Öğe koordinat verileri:

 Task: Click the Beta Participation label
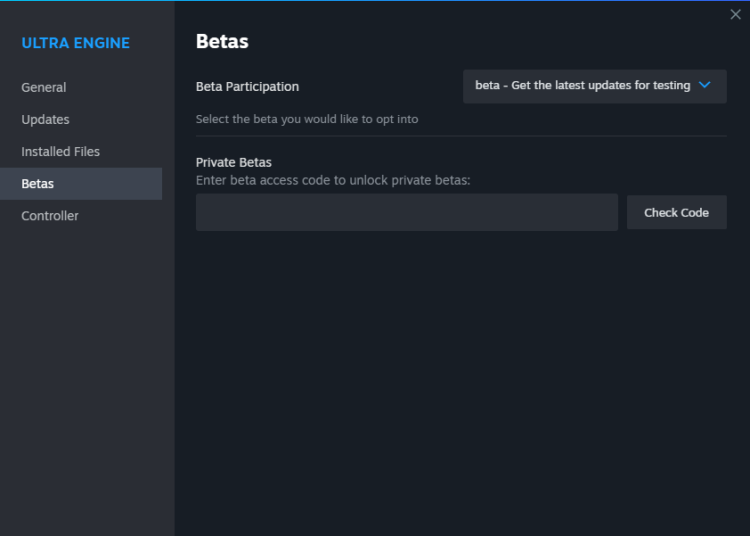pos(247,87)
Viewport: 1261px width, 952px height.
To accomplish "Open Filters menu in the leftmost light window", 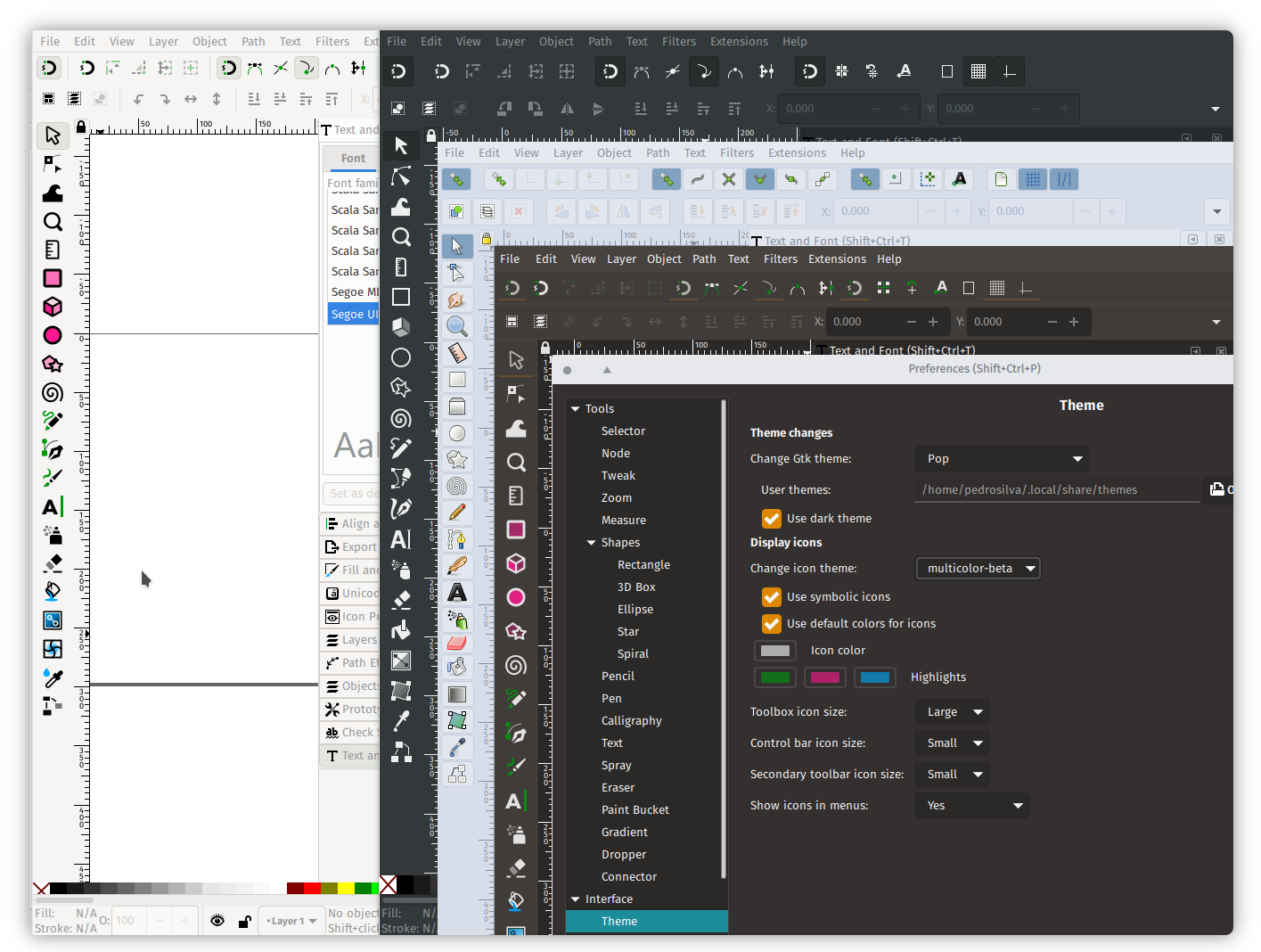I will (x=332, y=41).
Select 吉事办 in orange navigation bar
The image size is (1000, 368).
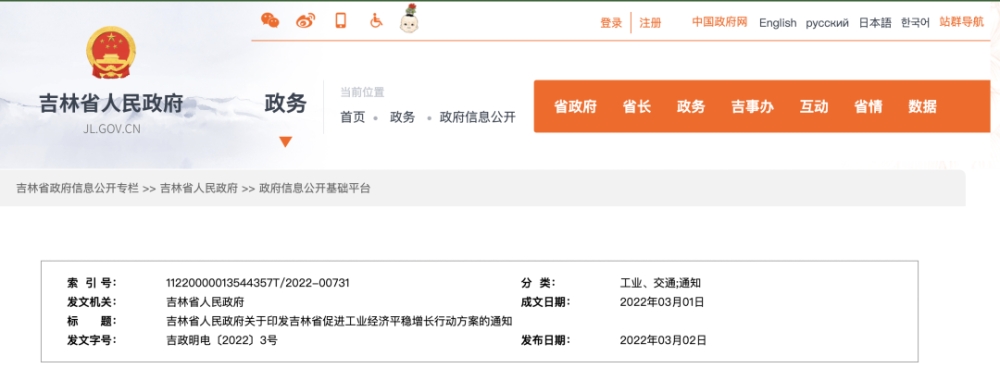click(753, 107)

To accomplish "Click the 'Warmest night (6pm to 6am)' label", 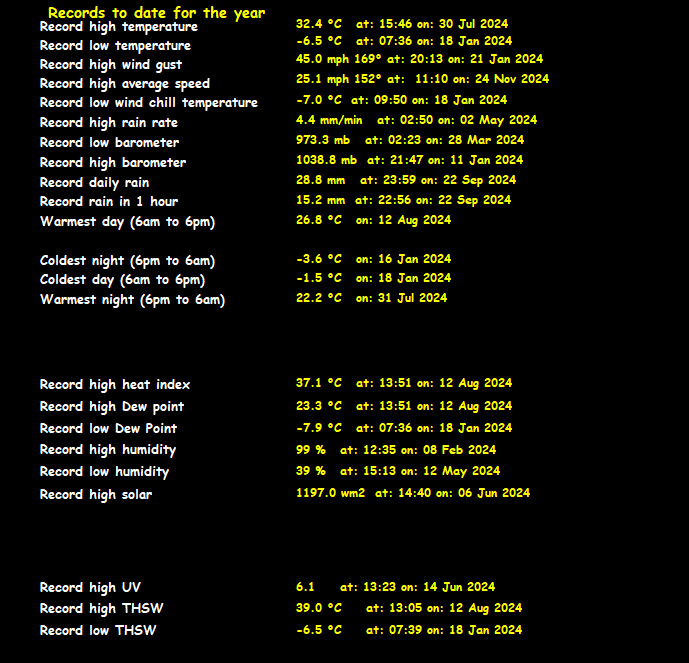I will click(132, 300).
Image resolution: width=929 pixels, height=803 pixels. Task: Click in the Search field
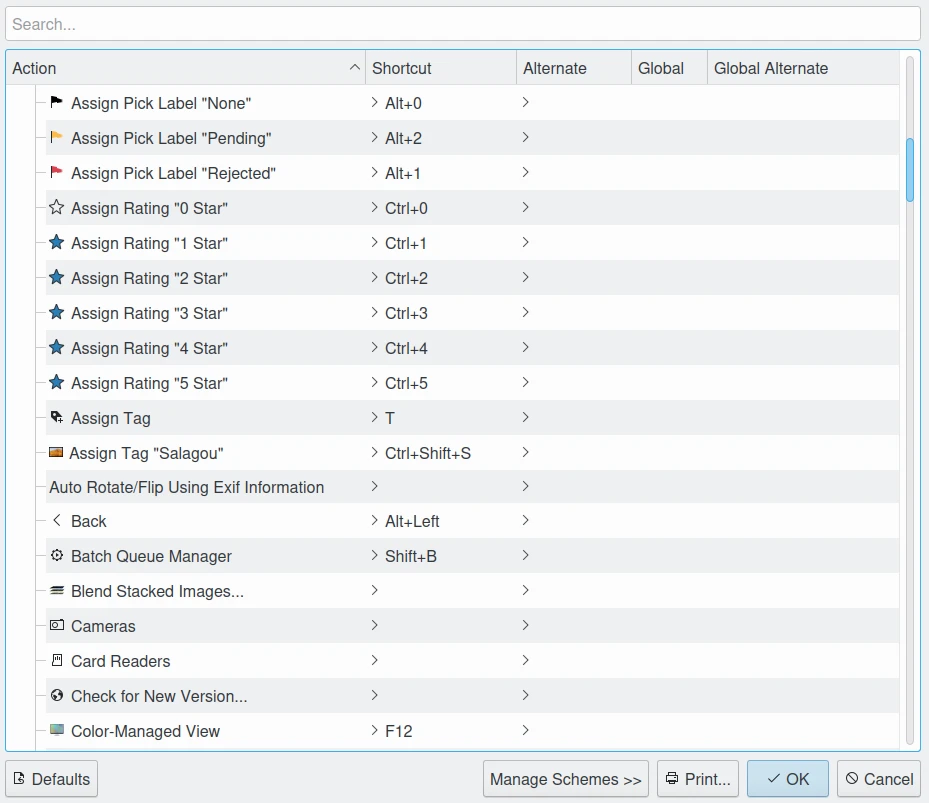click(463, 24)
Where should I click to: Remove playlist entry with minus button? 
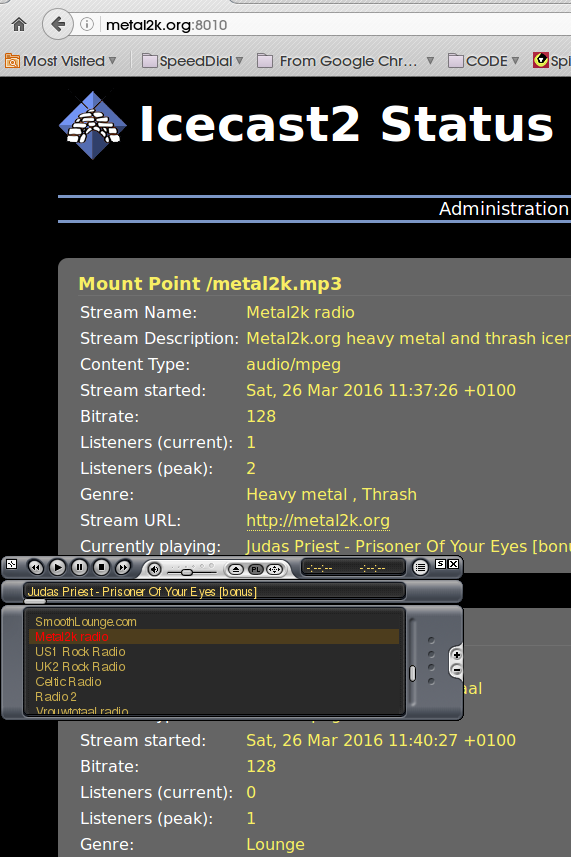click(x=457, y=670)
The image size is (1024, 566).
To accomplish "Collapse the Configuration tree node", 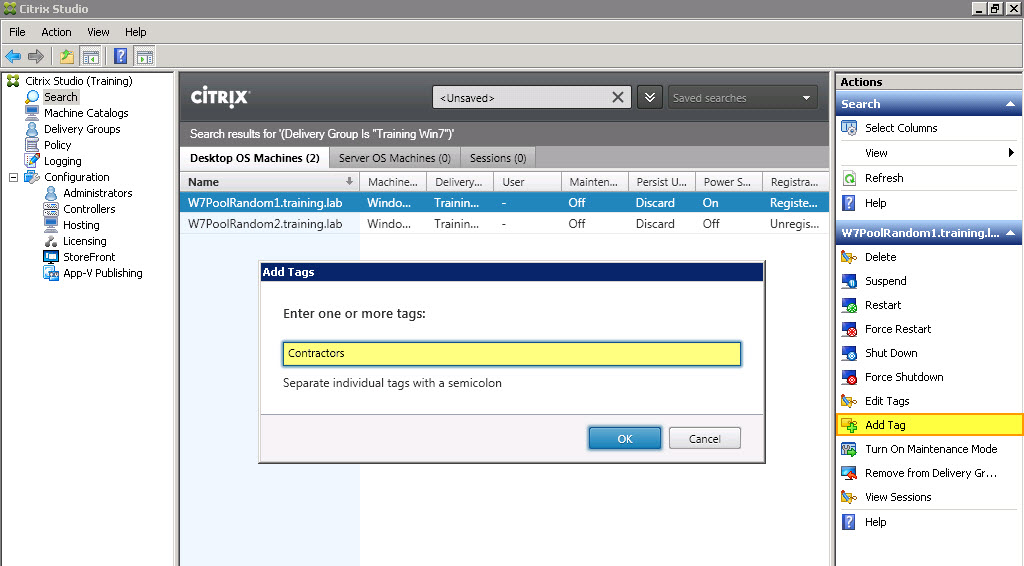I will tap(14, 177).
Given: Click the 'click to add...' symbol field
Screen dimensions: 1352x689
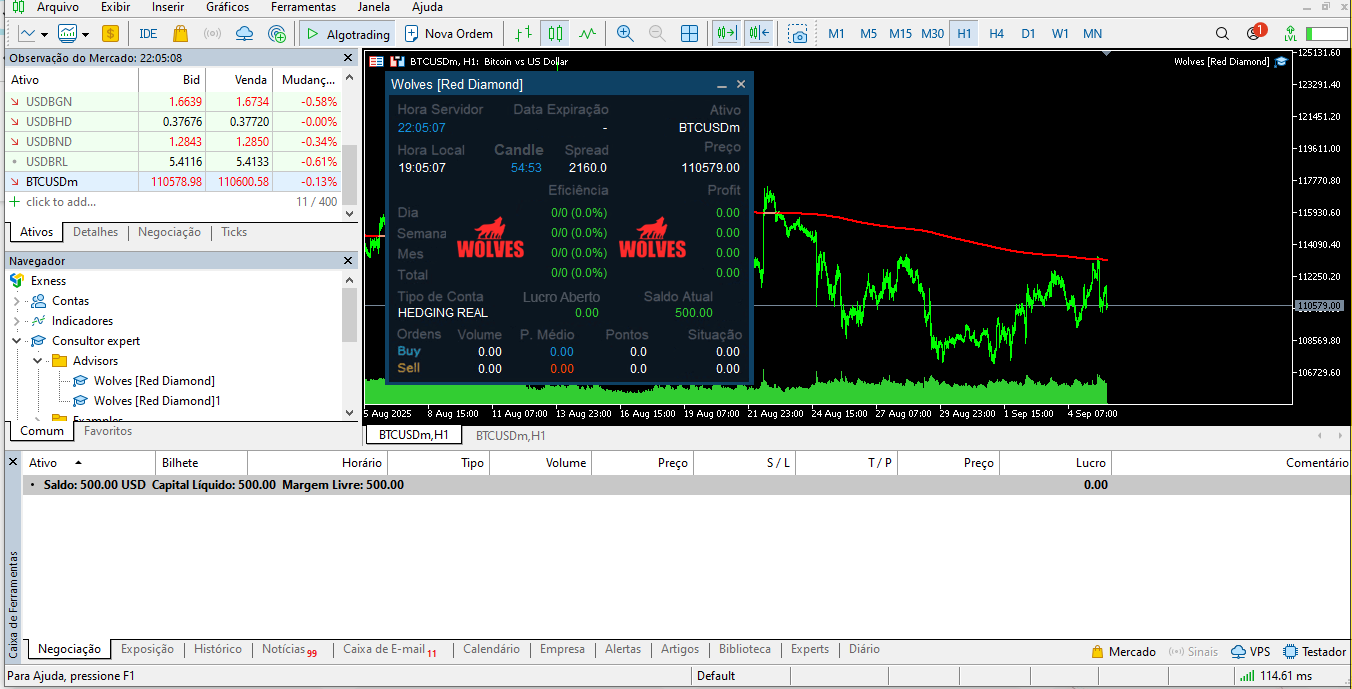Looking at the screenshot, I should click(61, 202).
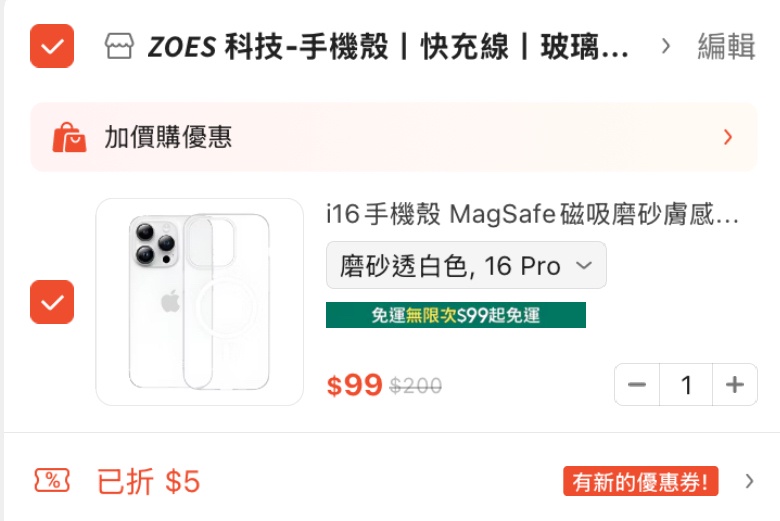
Task: Click the 編輯 button
Action: (x=726, y=46)
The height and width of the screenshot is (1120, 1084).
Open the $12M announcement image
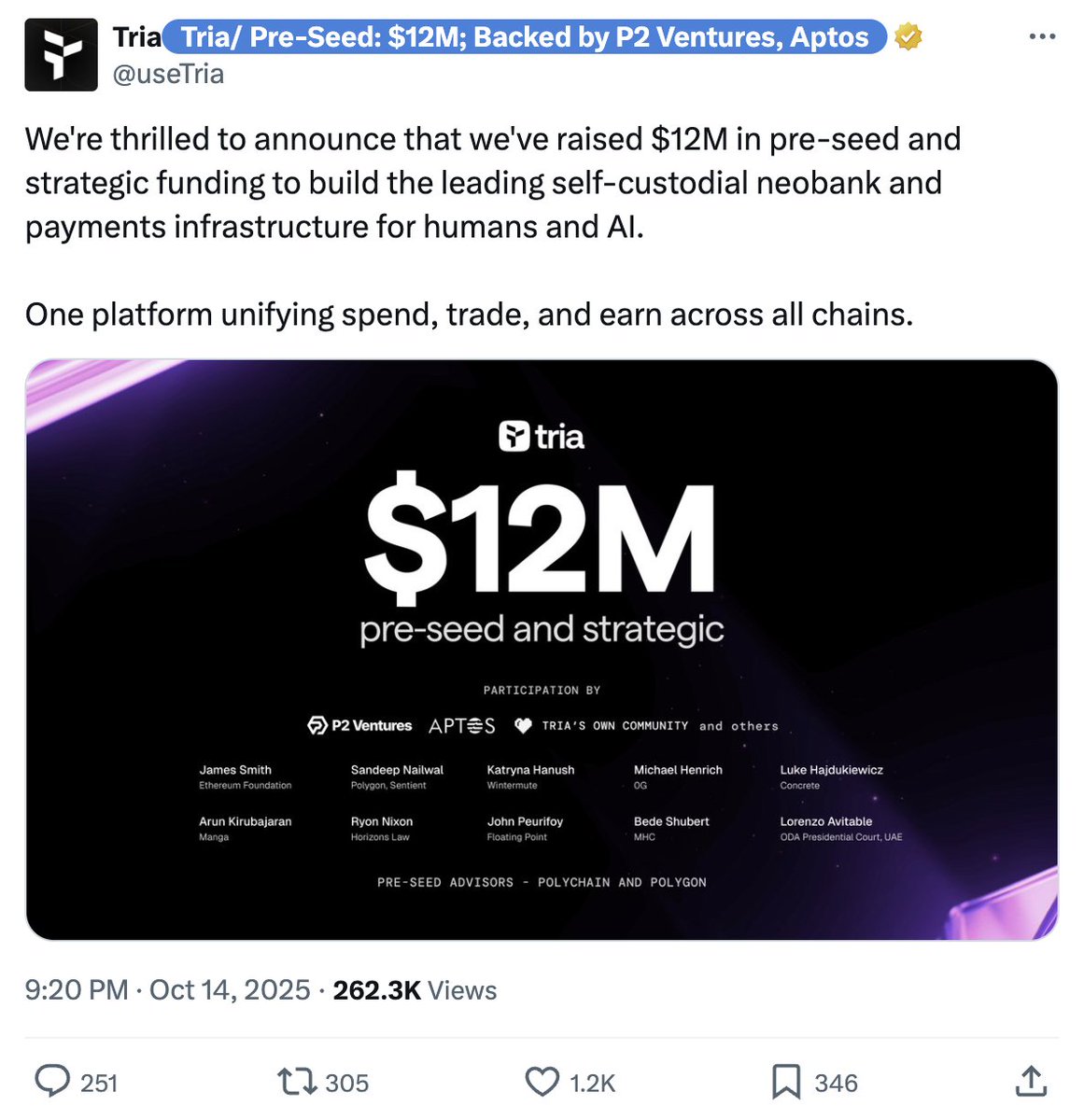pyautogui.click(x=542, y=560)
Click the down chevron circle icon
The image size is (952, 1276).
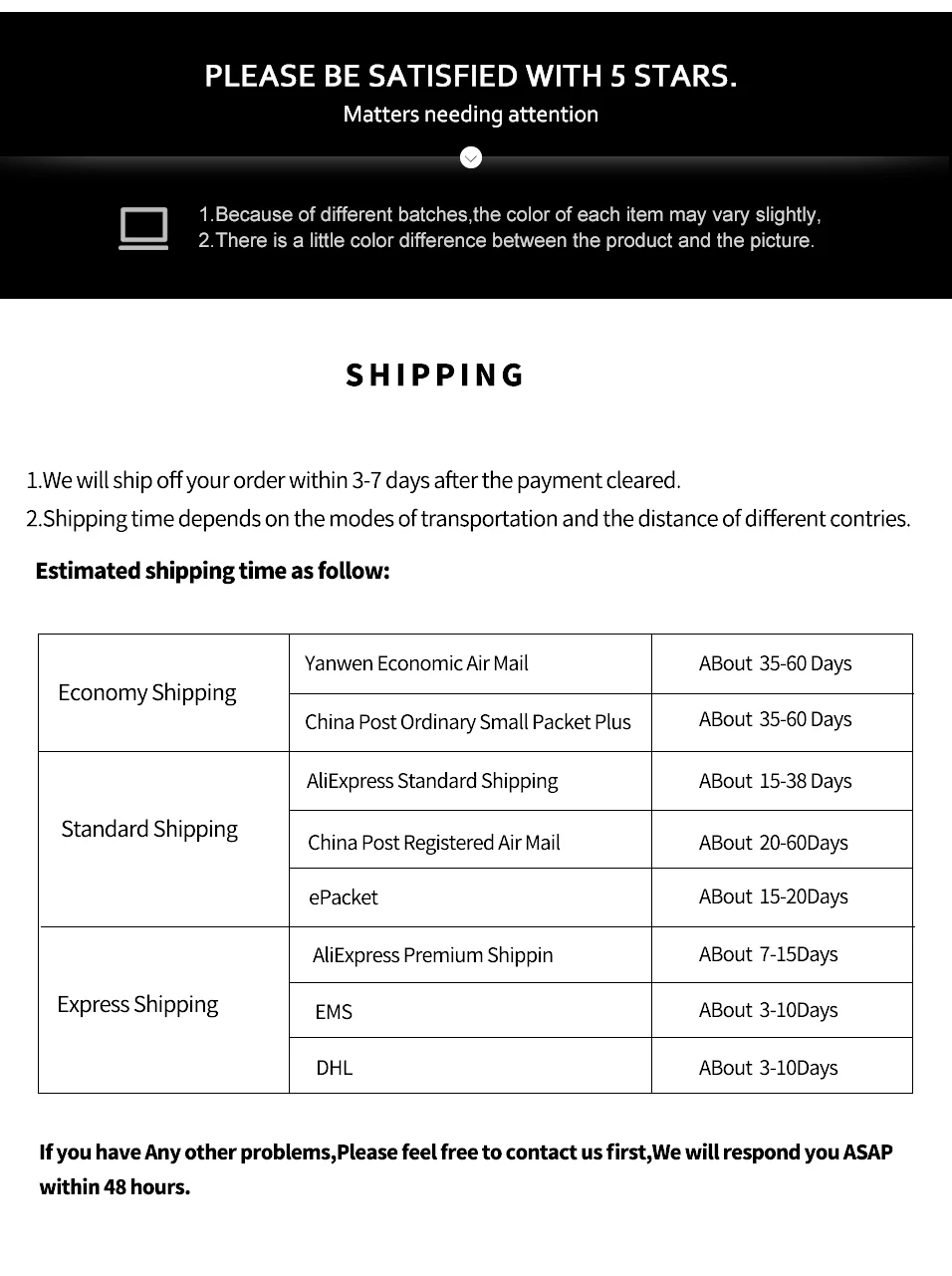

• Hedefiniz: Yukarıdaki öğelerde "The height and" ifadesini içeren satırla başlayıp öğelerin sonuna kadar süren bölümü, satırları hiç değiştirmeden çıktı olarak verin. Resimleri yanıtınıza dahil etmeyin.

• Eksiksiz çıktı:
The height and width of the screenshot is (1120, 1084).
Open the $12M announcement image
pyautogui.click(x=542, y=560)
Click the down chevron circle icon
The image size is (952, 1276).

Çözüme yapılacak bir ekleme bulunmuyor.